----- Provided data -----

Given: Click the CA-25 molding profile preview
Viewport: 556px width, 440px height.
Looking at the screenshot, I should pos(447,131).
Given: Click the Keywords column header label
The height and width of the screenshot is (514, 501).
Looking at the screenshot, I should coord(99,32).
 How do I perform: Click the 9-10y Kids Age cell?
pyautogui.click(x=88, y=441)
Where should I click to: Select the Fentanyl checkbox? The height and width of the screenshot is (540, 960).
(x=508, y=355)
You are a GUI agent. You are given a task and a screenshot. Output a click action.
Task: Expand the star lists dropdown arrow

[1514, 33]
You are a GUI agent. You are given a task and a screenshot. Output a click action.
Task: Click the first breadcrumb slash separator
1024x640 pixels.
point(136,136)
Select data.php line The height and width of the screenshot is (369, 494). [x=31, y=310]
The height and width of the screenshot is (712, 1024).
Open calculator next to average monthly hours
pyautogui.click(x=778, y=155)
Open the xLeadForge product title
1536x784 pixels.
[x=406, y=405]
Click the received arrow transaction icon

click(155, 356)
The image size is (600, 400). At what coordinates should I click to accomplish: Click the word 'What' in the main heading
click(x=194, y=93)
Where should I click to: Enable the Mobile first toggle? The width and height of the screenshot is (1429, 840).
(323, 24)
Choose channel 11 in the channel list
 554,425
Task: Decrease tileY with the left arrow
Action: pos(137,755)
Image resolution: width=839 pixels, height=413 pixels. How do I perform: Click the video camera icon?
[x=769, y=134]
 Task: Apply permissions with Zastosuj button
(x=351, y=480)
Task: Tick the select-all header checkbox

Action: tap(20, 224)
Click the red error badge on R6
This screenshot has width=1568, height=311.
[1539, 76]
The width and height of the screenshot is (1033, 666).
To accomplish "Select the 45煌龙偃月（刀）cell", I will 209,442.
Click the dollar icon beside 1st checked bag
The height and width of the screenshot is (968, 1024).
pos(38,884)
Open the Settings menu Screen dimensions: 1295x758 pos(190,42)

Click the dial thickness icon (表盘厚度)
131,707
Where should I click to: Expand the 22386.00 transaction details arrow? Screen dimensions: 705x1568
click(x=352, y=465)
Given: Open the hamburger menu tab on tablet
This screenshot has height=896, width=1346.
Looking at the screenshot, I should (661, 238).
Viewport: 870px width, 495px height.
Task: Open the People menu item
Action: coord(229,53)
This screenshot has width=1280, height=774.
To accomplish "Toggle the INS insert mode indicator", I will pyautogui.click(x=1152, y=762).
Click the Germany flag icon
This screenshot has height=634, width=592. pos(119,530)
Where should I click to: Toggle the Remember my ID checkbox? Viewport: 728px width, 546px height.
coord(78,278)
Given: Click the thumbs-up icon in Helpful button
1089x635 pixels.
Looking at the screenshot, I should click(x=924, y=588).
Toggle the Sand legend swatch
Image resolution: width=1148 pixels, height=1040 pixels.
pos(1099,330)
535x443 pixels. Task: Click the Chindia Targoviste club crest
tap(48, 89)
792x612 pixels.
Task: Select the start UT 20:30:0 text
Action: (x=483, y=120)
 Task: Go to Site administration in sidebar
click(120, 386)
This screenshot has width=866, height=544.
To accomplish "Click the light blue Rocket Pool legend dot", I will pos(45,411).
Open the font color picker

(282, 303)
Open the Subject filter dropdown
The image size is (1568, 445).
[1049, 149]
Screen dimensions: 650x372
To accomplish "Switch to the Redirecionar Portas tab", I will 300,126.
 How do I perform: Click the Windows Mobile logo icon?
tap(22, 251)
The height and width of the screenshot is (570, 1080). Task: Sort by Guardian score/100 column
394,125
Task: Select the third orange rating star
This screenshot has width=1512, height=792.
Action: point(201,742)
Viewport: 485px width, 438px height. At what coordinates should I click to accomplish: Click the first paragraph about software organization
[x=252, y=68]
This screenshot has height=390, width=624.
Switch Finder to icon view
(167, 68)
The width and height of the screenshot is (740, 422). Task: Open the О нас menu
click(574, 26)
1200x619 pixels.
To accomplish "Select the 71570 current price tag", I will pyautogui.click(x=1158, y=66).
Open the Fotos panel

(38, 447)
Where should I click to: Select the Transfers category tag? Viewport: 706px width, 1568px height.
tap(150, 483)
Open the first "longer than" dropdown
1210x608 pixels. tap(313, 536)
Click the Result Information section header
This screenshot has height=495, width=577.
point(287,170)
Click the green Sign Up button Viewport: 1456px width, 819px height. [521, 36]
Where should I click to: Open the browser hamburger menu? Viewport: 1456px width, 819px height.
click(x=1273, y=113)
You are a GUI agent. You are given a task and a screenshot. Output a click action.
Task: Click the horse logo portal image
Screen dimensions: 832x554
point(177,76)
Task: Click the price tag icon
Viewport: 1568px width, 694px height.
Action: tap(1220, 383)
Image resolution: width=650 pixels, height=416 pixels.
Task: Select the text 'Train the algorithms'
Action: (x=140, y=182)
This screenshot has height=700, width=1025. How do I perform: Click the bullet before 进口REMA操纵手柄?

-----

What is required → Report how many lines in the records hold the word "price", giving the number and nothing else.

Exercise output → 2